'Wake me up in the spring!'
Everyone needs to sleep. Some animals do a special kind of sleep called "hibernation." They stay asleep all winter. Bears, skunks, chipmunks, and some bats hibernate. In the fall, they eat lots of food to get ready, and they get very fat. Their bodies use this fat for energy while they're hibernating. Some animals also store food such as nuts or acorns in fall, to eat later in the winter, if they wake up.
During hibernation, an animal's body temperature drops, and its heartbeat and breathing slow down. Because it uses little energy, the animal doesn't need food. When hibernating animals wake up in the spring, they are very, very hungry.
In everyday life, which animal sleeps the longest? According to experts, the animal that sleeps the most during a 24-hour period is the brown bat, which dozes 19.9 hours every day.
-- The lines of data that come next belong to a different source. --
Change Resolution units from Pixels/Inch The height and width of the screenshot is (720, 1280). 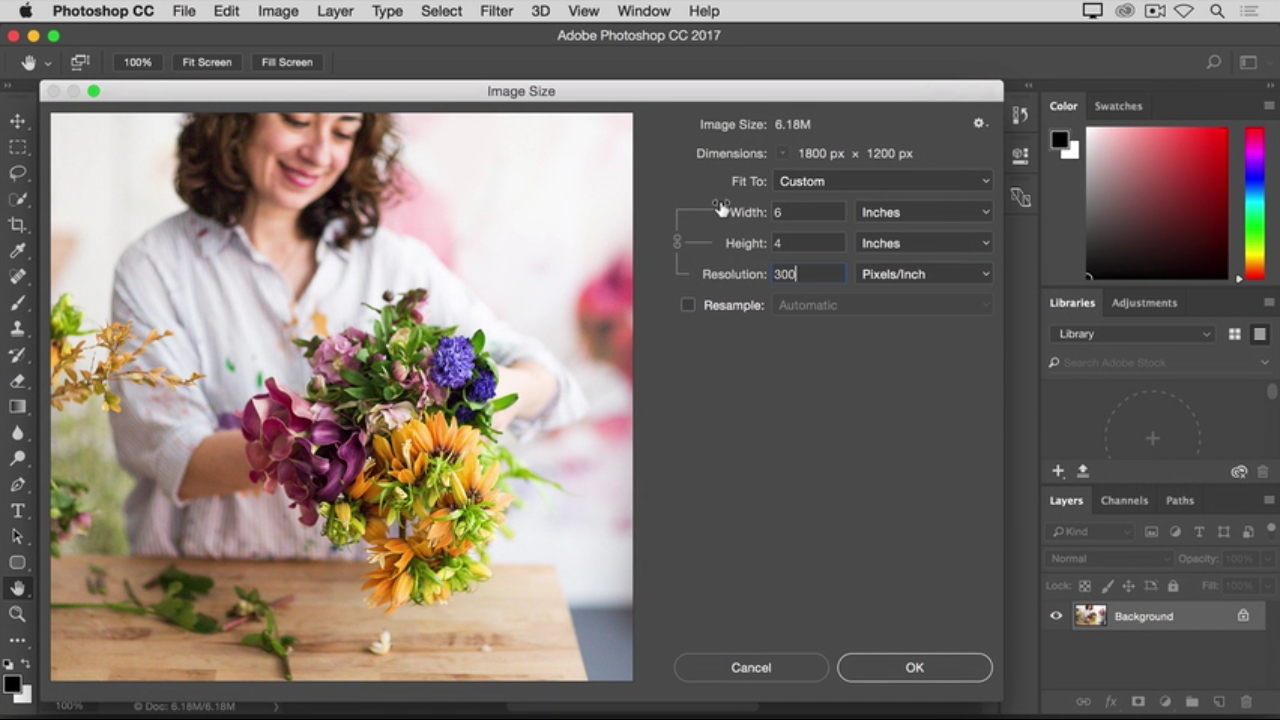pyautogui.click(x=924, y=274)
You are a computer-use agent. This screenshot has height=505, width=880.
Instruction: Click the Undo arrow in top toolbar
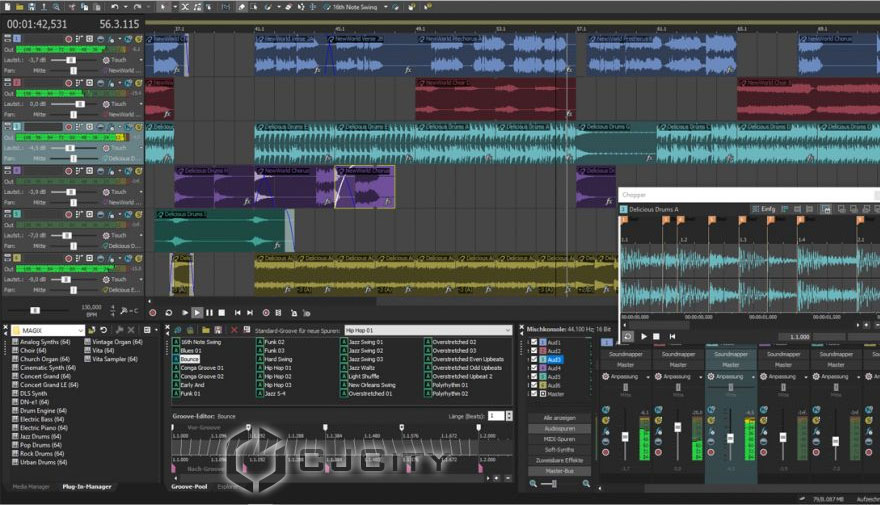[114, 7]
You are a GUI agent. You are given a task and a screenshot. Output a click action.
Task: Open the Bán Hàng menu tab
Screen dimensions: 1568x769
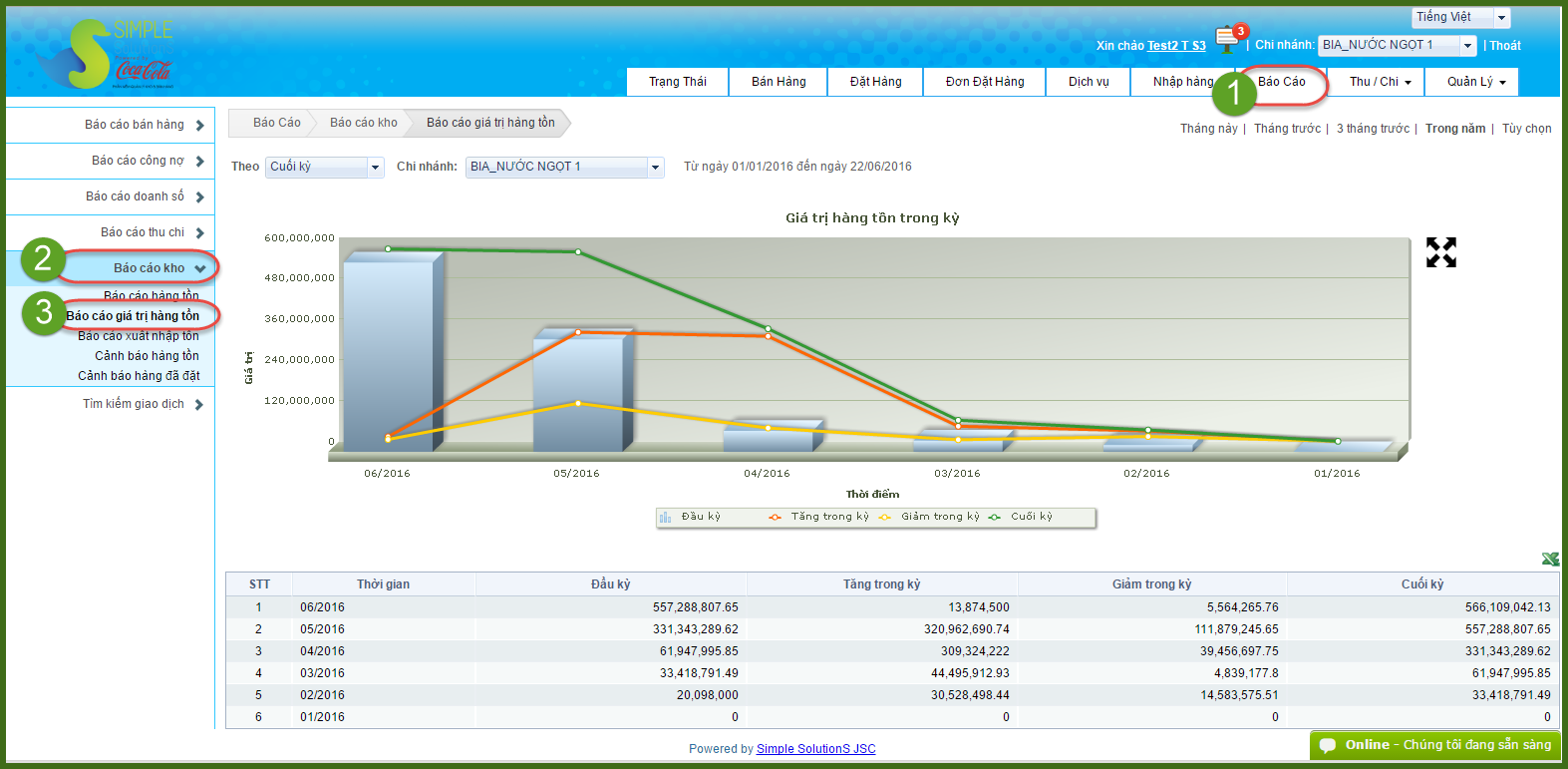779,82
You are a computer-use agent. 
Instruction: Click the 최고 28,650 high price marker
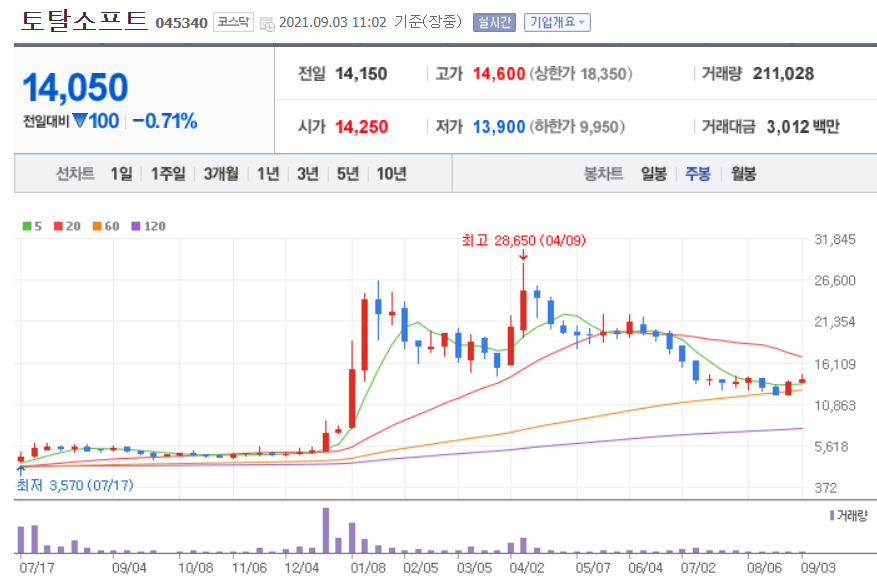click(x=522, y=241)
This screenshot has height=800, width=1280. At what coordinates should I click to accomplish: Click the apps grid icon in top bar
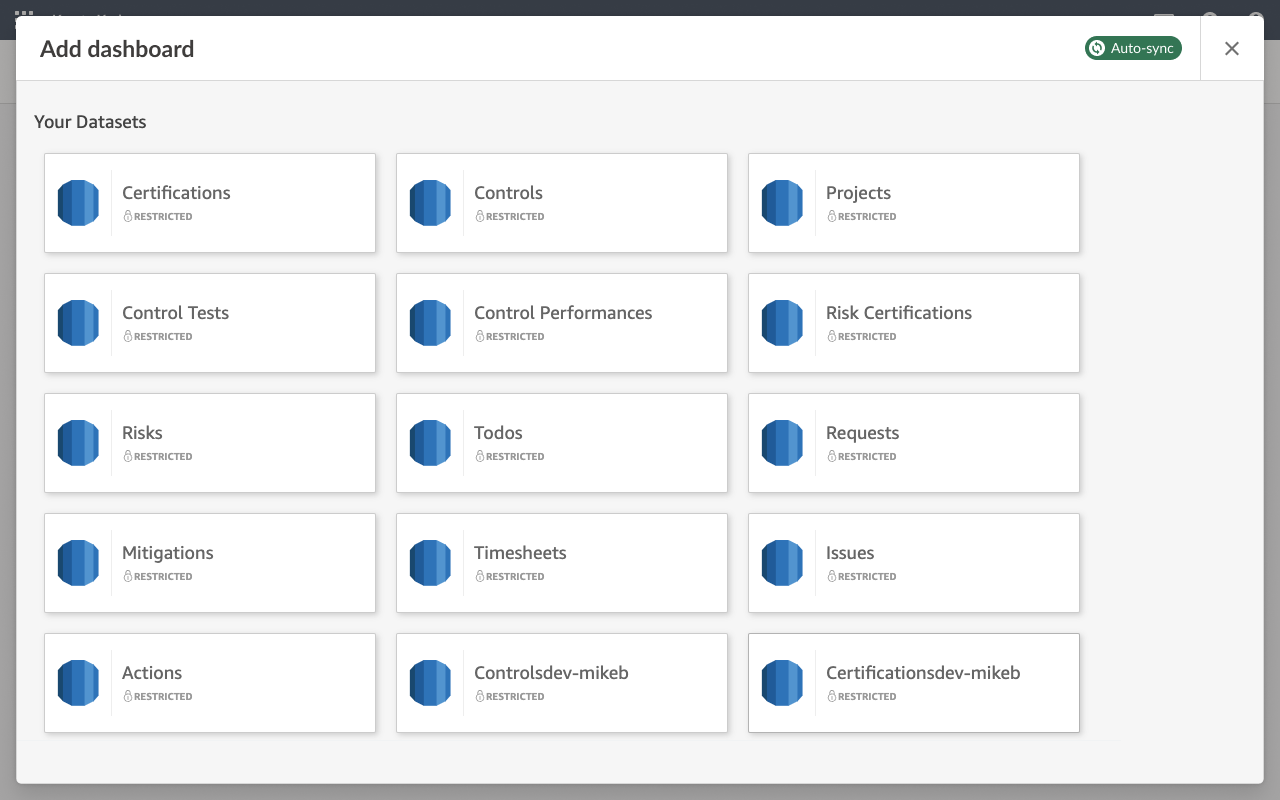[x=24, y=12]
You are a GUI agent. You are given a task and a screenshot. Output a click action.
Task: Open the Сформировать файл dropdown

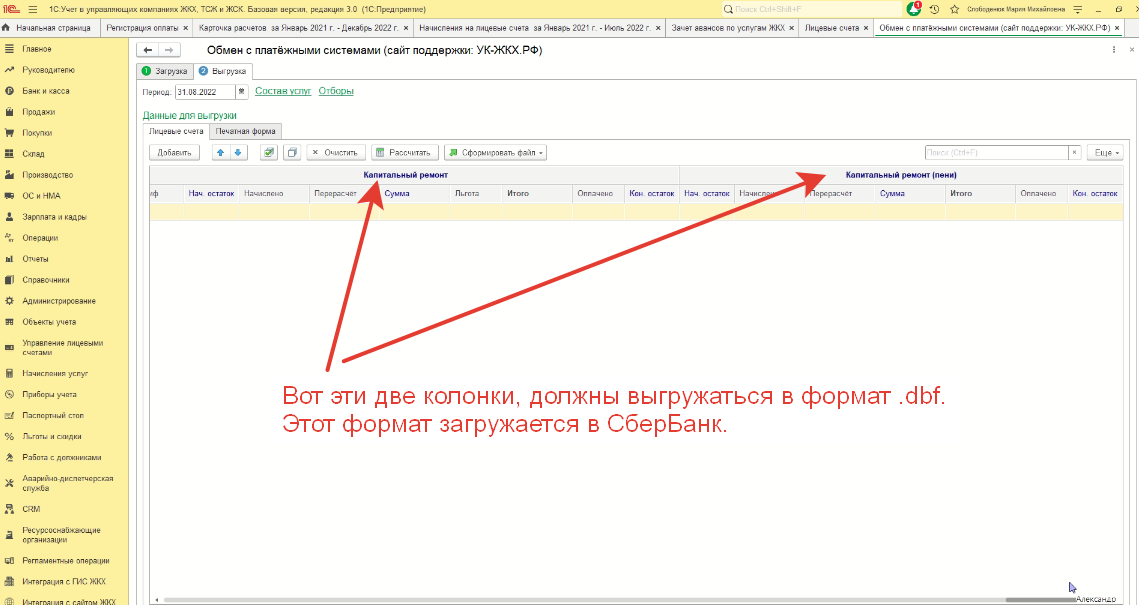[495, 153]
The animal that sleeps the least is the giraffe. It snoozes only 1.9 hours daily.
Where do animals usually sleep? Manatees sleep underwater, bobbing to the surface now and then to take a breath. Leopards lounge on the limbs of trees.
Chipmunks, rabbits, and some snakes sleep in underground burrows. Gorillas and chimpanzees make beds out of leaves and branches. Sometimes they get hungry at night and nibble on their "mattress."
Are humans the only animals that sleep on their backs? No. Gorillas and giant pandas also do. A sea otter may sometimes lie on its back to snooze in the water, too.
Not all animals close their eyes when they sleep. Goldfish and other fish have no eyelids, so they can't close them.
No one really knows if sharks sleep. Sharks have been found floating motionless in caves in such places as Japan and Mexico, but when divers moved around, the sharks' eyes followed them.
Dolphins and whales are mammals, so they have to breathe air. That is why they "sleep" close to the water's surface - so they can bob up for a breath.